STATED EXERCISE.
Reproduce word for word every line of the listing below, from the line containing "This screenshot has height=720, width=1440." down to the line containing "center [529, 2442].", including both of those lines.

Collected data:
## Start
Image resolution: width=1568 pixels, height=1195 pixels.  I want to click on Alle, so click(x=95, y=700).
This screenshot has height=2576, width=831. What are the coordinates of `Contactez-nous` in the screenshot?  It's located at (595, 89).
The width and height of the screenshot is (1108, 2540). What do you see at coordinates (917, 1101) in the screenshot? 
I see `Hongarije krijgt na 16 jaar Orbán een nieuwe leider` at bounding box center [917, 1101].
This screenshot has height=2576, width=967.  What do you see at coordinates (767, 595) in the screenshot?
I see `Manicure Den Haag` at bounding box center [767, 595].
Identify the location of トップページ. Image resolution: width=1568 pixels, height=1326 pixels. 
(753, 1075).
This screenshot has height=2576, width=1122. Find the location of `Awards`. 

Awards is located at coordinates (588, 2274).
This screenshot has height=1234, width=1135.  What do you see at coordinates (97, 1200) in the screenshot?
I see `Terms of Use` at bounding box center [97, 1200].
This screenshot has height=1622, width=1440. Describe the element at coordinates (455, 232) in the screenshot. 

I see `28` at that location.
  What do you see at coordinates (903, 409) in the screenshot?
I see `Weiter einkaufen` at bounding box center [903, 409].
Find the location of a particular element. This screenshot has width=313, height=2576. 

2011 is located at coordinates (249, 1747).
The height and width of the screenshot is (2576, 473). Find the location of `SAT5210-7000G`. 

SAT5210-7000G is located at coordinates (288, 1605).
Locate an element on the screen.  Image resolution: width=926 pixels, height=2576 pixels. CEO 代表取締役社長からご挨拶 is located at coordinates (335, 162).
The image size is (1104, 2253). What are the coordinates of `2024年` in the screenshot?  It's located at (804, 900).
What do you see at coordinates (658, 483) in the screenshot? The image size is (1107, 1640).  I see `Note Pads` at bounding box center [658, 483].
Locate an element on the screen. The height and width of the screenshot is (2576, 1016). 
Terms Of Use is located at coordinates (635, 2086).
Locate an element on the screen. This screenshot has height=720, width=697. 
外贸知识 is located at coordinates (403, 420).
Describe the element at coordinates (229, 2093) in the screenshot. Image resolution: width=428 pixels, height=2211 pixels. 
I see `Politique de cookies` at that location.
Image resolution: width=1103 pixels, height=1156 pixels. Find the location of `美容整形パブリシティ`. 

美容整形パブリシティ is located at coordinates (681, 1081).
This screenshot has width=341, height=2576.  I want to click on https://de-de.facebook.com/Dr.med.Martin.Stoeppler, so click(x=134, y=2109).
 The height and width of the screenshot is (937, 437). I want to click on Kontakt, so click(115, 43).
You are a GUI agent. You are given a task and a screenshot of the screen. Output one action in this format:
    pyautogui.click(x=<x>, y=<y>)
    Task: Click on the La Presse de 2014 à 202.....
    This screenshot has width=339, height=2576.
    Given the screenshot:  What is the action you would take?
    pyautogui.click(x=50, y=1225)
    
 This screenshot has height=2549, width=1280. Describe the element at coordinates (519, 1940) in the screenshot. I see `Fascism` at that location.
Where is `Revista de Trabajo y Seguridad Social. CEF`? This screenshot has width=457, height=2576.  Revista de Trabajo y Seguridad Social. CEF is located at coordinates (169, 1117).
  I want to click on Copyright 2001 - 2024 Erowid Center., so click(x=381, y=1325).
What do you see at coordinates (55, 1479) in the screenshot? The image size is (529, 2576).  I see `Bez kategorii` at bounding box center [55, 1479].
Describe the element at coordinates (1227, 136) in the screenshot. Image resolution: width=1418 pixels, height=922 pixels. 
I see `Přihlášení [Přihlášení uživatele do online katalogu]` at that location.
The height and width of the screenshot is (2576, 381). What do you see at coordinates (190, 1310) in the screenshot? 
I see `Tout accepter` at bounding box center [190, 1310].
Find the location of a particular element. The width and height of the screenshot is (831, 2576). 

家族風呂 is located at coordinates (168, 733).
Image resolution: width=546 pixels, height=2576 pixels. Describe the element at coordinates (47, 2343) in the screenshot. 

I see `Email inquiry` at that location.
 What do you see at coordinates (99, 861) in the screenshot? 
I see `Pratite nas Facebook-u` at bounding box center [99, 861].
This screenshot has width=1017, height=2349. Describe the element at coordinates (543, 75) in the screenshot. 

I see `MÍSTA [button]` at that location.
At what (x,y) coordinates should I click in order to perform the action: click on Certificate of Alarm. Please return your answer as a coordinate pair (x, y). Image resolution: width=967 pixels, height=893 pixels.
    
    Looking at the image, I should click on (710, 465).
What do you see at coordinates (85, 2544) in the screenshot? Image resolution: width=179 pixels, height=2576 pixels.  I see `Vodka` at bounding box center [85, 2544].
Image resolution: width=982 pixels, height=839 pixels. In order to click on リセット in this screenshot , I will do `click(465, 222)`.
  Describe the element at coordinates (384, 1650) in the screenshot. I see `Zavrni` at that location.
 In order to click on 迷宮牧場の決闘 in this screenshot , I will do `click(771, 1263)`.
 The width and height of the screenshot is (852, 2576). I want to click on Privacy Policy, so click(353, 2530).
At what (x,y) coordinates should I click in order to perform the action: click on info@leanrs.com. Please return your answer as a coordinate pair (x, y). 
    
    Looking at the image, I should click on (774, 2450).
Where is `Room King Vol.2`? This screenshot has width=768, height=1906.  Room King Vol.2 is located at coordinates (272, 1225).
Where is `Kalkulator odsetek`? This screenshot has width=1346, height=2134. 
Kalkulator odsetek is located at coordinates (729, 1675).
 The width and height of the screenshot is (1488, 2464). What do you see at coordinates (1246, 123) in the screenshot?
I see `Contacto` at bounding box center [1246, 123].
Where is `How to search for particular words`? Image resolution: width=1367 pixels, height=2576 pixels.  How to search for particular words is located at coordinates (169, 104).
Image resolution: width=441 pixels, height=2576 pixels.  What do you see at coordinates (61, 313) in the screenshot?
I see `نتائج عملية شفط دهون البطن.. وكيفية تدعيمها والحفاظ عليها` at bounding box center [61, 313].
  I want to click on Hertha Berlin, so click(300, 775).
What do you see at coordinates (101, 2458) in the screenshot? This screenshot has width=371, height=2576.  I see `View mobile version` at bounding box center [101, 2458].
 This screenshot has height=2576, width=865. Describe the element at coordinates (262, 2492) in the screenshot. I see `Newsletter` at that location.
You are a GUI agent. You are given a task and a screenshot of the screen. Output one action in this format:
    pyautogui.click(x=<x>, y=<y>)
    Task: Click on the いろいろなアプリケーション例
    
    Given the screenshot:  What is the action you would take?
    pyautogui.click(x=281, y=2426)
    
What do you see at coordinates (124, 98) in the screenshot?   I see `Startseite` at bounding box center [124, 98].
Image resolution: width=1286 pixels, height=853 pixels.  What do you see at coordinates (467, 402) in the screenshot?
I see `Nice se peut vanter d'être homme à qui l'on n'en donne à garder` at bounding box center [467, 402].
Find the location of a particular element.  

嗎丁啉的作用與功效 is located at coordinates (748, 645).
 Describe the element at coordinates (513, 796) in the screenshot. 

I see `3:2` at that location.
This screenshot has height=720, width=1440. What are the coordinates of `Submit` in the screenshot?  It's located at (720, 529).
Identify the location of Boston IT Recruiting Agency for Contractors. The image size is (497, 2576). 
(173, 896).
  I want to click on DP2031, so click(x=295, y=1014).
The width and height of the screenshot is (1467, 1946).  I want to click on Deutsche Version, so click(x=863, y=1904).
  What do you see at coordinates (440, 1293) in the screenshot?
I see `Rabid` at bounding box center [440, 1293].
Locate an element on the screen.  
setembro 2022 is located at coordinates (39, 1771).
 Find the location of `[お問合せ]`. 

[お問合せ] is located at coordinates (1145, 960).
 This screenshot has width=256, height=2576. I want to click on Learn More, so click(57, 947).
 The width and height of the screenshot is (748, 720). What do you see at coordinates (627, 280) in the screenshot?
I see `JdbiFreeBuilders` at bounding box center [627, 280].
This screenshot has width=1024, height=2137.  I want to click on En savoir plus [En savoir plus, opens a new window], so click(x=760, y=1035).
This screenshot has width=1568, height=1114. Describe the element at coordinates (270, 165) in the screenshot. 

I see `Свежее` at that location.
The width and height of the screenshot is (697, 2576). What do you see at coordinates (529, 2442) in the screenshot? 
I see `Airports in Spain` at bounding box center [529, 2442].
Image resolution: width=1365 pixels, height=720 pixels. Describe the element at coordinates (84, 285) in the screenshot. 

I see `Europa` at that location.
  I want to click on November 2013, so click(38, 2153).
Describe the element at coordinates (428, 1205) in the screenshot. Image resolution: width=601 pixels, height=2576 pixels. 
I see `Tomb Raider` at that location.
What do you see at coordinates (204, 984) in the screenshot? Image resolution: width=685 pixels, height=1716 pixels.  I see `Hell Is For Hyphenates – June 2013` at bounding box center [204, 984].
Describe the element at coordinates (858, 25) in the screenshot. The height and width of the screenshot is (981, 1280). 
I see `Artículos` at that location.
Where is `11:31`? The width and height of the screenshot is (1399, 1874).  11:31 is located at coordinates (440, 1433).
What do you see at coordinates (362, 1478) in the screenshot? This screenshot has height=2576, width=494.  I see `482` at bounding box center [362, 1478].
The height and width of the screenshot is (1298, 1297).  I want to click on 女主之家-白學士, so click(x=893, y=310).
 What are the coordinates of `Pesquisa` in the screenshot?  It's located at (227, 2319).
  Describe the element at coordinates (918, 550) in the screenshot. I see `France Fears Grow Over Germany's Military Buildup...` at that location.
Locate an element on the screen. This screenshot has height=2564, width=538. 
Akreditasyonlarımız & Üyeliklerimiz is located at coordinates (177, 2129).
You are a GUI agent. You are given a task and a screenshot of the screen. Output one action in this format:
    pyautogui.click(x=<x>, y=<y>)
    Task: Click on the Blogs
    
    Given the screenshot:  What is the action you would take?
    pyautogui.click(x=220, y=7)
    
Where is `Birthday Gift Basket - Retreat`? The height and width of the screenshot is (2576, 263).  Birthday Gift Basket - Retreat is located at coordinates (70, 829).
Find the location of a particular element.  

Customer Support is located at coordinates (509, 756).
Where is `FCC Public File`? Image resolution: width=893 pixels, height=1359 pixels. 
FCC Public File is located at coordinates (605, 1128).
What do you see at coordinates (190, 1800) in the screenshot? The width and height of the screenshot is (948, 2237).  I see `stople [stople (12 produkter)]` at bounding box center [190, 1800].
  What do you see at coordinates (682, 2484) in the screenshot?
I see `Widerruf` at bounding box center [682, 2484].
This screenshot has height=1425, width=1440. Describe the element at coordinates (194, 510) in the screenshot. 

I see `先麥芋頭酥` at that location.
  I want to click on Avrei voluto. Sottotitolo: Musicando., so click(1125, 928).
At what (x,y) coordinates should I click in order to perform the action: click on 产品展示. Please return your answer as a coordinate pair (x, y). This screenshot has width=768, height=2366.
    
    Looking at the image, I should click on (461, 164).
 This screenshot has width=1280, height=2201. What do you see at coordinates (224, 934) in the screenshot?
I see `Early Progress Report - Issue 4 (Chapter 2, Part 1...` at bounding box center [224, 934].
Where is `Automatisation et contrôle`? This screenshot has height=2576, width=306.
## End
RESULT OF THE TASK.
This screenshot has height=720, width=1440. What are the coordinates of `Submit` in the screenshot?  It's located at (720, 529).
Identify the location of Boston IT Recruiting Agency for Contractors. The image size is (497, 2576). 
(173, 896).
  I want to click on DP2031, so click(x=295, y=1014).
The width and height of the screenshot is (1467, 1946).  I want to click on Deutsche Version, so click(x=863, y=1904).
  What do you see at coordinates (440, 1293) in the screenshot?
I see `Rabid` at bounding box center [440, 1293].
Locate an element on the screen.  
setembro 2022 is located at coordinates (39, 1771).
 Find the location of `[お問合せ]`. 

[お問合せ] is located at coordinates (1145, 960).
 This screenshot has width=256, height=2576. I want to click on Learn More, so click(57, 947).
 The width and height of the screenshot is (748, 720). What do you see at coordinates (627, 280) in the screenshot?
I see `JdbiFreeBuilders` at bounding box center [627, 280].
This screenshot has width=1024, height=2137.  I want to click on En savoir plus [En savoir plus, opens a new window], so click(x=760, y=1035).
This screenshot has width=1568, height=1114. Describe the element at coordinates (270, 165) in the screenshot. 

I see `Свежее` at that location.
The width and height of the screenshot is (697, 2576). What do you see at coordinates (529, 2442) in the screenshot? 
I see `Airports in Spain` at bounding box center [529, 2442].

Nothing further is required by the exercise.